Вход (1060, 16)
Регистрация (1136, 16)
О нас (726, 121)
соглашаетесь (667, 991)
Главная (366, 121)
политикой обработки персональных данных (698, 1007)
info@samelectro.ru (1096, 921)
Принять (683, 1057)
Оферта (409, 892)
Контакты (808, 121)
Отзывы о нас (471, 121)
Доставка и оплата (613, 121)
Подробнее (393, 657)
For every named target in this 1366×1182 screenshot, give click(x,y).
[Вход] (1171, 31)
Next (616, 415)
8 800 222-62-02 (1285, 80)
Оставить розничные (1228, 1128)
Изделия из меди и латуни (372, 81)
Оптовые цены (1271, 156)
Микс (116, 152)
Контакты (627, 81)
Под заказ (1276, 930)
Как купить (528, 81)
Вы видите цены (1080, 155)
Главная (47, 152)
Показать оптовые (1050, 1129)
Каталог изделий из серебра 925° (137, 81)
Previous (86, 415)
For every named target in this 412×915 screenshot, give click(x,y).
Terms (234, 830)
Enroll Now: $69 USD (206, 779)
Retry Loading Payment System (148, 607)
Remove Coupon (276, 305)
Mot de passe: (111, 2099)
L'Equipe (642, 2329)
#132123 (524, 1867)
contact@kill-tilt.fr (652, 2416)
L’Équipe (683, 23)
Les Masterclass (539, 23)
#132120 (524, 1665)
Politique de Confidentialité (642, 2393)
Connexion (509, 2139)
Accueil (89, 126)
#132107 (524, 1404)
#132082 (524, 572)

════════

EXERCISE DESCRIPTION: Retype exactly, and only, the lines from the line holding "Подробнее (393, 657)" through the last line of the data; both of those lines count.

RESPONSE:
Подробнее (393, 657)
For every named target in this 1366×1182 screenshot, give click(x,y).
[Вход] (1171, 31)
Next (616, 415)
8 800 222-62-02 (1285, 80)
Оставить розничные (1228, 1128)
Изделия из меди и латуни (372, 81)
Оптовые цены (1271, 156)
Микс (116, 152)
Контакты (627, 81)
Под заказ (1276, 930)
Как купить (528, 81)
Вы видите цены (1080, 155)
Главная (47, 152)
Показать оптовые (1050, 1129)
Каталог изделий из серебра 925° (137, 81)
Previous (86, 415)
For every named target in this 412×915 screenshot, give click(x,y).
Terms (234, 830)
Enroll Now: $69 USD (206, 779)
Retry Loading Payment System (148, 607)
Remove Coupon (276, 305)
Mot de passe: (111, 2099)
L'Equipe (642, 2329)
#132123 (524, 1867)
contact@kill-tilt.fr (652, 2416)
L’Équipe (683, 23)
Les Masterclass (539, 23)
#132120 (524, 1665)
Politique de Confidentialité (642, 2393)
Connexion (509, 2139)
Accueil (89, 126)
#132107 (524, 1404)
#132082 (524, 572)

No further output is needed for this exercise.